The model is an HP Presario CQ57 Notebook PC:
- AMD C-50 Processor (1 GHz)
- 2 GB of DDR3 RAM (obviously I need more)
- 64-bit
- Ralink RT5390 802.11b/g/n WiFi Adapter (It also has an Ethernet port but I’m unsure of how to find the details for it)
Currently I’m running Cockpit in Proxmox, which works fantastic by the way. But I saw this guide where they suggest splitting your compute and NAS, so I figured I could finally put this dusty win7 laptop to work.
The battery definitely has an issue, as it only works when plugged in. Should I bother with this laptop, or should I just buy a Pi or something? If I do use this, should I stick with Cockpit, or switch to something else like TrueNAS or Openmediavault? I have my 4 drives in a ZFS striped mirror configuration, with data traveling over USB (which sucks considering the non-USB 3.0 ports on the laptop…)
Once again, thanks for your guidance!
I’d recommend against separating storage and compute in most small environments.

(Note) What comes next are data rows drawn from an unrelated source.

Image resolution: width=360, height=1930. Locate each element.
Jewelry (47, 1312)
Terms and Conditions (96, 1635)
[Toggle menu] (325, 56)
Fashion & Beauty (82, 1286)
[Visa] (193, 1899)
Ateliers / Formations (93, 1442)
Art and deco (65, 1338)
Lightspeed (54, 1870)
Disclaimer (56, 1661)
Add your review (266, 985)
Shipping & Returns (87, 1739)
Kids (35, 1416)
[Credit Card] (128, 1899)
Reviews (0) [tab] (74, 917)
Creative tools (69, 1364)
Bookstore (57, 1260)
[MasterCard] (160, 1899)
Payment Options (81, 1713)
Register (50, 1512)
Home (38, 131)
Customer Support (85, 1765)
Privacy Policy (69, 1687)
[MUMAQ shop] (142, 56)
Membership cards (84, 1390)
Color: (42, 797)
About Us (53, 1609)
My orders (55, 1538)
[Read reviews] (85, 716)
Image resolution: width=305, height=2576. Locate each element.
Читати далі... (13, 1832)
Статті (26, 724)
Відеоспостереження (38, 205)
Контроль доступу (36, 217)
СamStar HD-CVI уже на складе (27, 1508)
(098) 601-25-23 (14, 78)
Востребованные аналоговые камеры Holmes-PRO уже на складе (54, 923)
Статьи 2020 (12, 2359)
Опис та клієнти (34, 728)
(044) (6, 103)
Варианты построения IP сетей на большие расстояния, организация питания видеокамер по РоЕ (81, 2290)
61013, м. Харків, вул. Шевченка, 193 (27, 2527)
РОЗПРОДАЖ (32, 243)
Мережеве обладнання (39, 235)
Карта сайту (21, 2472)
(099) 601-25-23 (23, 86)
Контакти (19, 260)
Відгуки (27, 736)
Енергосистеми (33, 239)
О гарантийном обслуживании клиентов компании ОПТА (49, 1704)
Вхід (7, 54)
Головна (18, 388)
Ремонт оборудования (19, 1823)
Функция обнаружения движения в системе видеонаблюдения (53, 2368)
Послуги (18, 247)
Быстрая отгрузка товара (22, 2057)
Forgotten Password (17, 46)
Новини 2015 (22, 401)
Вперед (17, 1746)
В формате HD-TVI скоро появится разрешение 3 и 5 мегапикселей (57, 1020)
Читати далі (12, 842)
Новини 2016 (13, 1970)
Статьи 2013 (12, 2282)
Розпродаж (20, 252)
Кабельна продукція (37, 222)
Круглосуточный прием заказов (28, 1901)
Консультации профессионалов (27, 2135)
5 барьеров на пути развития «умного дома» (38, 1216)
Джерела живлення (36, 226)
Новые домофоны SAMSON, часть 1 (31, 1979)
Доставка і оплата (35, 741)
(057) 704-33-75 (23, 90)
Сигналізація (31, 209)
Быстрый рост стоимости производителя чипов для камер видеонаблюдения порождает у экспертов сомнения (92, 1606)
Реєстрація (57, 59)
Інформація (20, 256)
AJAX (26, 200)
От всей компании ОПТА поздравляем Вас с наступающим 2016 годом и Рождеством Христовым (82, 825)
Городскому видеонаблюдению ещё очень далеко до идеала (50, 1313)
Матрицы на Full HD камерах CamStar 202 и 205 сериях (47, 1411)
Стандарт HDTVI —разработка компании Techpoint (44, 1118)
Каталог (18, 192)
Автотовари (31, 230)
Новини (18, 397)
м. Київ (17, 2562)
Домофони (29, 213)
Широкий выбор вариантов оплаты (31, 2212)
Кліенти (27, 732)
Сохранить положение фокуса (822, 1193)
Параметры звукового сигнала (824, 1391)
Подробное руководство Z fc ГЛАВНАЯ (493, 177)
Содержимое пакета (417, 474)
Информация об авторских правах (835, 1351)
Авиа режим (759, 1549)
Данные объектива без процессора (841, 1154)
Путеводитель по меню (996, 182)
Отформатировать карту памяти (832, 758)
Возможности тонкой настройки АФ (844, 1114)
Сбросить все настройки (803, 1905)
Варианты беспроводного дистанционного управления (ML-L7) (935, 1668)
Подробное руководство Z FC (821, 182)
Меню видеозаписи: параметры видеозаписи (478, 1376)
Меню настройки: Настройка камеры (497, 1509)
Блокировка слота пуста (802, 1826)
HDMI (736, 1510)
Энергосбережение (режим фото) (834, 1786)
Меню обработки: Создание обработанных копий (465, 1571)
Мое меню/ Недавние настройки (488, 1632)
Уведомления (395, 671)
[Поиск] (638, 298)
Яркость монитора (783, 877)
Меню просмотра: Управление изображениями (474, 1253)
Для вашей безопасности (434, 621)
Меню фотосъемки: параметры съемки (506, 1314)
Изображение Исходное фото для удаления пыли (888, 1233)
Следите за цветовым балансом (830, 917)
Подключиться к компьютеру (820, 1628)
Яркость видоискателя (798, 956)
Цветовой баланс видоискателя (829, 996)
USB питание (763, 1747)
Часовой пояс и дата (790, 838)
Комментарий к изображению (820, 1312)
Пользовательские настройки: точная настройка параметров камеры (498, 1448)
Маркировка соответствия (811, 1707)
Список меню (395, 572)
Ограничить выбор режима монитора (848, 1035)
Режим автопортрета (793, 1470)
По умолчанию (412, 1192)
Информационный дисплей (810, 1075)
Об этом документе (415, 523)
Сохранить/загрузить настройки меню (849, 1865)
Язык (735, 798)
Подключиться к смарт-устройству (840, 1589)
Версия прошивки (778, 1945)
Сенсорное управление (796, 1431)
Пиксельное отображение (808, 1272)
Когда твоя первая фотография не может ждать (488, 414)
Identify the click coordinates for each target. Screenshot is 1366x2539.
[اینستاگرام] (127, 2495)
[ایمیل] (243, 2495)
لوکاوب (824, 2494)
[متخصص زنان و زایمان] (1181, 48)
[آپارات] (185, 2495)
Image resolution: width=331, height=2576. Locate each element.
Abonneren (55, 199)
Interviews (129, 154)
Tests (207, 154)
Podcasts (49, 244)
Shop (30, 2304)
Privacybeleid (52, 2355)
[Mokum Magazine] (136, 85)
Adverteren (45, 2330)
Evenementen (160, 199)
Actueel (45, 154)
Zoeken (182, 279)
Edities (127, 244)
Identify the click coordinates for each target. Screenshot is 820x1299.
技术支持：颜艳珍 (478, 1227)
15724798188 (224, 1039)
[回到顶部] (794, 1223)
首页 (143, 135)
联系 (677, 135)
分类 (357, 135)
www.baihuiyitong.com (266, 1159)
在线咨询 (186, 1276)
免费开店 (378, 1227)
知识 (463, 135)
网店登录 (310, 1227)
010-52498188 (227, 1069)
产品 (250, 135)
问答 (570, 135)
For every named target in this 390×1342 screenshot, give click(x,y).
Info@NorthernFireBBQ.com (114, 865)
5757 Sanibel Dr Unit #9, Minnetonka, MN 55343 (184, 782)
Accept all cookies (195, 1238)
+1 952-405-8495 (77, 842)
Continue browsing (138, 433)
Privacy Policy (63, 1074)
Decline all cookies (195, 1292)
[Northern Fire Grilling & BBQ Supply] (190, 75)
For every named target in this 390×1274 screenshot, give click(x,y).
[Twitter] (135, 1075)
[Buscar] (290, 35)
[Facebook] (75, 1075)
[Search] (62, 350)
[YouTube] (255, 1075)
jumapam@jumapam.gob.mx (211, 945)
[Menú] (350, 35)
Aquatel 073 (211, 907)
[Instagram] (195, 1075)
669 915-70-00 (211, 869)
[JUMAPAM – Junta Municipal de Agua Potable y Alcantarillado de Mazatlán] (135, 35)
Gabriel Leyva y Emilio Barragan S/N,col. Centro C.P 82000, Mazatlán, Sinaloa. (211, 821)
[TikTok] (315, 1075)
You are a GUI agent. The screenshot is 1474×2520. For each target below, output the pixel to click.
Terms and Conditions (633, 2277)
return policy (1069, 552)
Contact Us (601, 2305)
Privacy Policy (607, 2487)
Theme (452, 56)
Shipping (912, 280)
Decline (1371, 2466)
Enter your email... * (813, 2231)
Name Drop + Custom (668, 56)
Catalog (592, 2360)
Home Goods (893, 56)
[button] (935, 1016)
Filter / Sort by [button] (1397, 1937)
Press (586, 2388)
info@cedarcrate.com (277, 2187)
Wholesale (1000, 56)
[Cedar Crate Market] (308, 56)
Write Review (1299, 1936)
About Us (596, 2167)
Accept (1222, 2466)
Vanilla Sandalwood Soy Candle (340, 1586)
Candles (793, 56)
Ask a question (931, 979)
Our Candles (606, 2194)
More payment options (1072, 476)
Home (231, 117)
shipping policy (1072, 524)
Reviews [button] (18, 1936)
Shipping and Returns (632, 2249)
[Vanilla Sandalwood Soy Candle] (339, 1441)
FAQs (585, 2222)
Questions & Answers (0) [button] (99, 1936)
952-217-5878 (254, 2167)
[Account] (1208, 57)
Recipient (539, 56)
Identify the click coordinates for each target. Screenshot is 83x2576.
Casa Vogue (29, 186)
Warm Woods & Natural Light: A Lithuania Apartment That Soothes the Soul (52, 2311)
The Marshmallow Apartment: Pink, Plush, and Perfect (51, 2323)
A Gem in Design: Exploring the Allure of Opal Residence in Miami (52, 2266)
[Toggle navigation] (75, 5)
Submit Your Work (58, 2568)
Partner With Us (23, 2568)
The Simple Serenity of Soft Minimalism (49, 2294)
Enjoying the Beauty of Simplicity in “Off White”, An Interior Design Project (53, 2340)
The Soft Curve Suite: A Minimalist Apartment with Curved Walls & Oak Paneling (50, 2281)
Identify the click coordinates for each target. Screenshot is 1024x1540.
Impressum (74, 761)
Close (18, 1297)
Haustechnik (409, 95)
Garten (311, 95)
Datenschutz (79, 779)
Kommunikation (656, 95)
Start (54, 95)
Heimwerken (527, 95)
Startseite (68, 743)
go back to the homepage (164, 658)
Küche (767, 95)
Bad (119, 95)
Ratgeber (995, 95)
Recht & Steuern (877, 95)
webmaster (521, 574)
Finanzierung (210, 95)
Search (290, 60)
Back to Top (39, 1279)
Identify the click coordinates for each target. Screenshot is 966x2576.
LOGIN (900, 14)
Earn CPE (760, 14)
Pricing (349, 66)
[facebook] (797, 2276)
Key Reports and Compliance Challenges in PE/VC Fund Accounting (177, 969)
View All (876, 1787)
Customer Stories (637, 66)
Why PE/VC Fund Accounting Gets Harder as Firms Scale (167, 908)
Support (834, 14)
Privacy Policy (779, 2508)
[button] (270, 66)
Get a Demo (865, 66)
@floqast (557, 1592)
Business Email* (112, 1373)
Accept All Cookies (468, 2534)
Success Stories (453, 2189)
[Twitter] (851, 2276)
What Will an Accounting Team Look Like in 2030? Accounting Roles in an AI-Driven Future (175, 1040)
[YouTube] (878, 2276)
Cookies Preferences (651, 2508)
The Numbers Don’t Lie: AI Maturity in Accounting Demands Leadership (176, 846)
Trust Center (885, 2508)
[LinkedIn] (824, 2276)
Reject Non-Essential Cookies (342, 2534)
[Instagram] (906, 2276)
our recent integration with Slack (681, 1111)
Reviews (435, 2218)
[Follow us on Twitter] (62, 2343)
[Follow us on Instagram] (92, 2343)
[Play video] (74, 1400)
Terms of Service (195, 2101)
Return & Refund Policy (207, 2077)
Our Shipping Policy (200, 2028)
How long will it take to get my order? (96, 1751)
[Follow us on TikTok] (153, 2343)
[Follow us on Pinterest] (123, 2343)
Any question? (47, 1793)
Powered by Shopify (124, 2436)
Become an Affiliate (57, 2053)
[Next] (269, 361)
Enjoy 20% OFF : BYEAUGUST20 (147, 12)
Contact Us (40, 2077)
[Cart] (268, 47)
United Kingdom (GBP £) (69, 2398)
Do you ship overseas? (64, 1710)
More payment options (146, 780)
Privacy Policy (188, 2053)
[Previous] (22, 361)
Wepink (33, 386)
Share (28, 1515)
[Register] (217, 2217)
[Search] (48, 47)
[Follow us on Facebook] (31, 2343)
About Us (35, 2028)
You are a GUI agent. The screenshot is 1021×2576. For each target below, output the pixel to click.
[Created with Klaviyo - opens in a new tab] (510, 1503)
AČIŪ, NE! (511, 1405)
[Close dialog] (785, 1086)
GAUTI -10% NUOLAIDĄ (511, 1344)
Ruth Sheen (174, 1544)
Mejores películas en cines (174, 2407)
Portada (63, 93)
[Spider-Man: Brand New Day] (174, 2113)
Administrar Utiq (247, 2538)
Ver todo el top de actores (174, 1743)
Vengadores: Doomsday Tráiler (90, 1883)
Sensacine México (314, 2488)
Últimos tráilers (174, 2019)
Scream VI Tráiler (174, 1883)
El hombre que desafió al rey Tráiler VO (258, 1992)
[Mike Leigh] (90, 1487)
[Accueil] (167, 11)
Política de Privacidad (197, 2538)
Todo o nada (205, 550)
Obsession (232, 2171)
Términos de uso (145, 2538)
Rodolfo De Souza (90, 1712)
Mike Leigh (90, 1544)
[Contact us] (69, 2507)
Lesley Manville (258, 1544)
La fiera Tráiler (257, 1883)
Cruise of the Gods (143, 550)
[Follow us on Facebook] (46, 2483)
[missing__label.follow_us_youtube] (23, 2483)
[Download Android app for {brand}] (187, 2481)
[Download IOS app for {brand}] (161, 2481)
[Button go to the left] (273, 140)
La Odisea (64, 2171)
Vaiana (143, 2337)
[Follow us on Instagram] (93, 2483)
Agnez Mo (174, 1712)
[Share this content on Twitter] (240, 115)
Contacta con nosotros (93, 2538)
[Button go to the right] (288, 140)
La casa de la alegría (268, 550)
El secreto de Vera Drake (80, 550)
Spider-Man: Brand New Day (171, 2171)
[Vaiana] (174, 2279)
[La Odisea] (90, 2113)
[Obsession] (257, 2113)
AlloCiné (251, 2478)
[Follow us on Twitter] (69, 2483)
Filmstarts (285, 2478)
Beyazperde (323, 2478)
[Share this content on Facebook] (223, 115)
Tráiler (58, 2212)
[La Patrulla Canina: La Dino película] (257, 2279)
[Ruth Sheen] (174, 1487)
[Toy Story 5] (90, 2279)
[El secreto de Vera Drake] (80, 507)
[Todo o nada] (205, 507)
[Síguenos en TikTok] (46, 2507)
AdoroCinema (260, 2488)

Separating them means you suddenly have higher latency and less bandwidth between your data and whatever you want to do with it. Sure, there are good reasons to do it (centralizing storage for multiple nodes, for example), but go into with your eyes open to the trade-offs.
While I agree with you in principle, I separated mine because I use mini PCs for compute and there’s not a lot of room for storage in any of them.
Sure. For full disclosure, I also run separate compute and storage. I do think separating storage from a compute cluster can be a good option, but not necessarily for the use case described in the original question.
It’s not going to make a very good NAS. It looks like it only has USB 2 and 100M ethernet. That’s going to be slower than the NAS I built with the Pentium 4 desktop I got for free in 2007.
While splitting Compute and Storage is nice I think the main takeaway should be having your opnsense/router on it’s own physical hardware.
Having your storage separated won’t stop a Jellyfin interruption if you reboot your compute.For a NAS solution the cheap way would be a used desktop with at least 4 SATA ports, a Linux distro you’re used to and Cockpit installed.
Oh I definitely want to have a dedicated machine for the opnsense, I was planning that and a small switch as a gift to myself for my birthday. I just wanted to figure out if I could do something with this poor laptop lol.
I’ll keep your NAS setup in mind.
There is no need to separate compute and storage unless there’s a reason for separating them. Usually that reason is redundancy and high availability, so that you can take down a compute node or storage node and still keep everything running.
Whats your use case for the NAS? Mine is a media library and anything over USB would really suck. But I have a oldish TerraStation running a modified version of debian for my NAS. It’d probably be easiest using an old desktop and just throwing whatever debian stable is on it.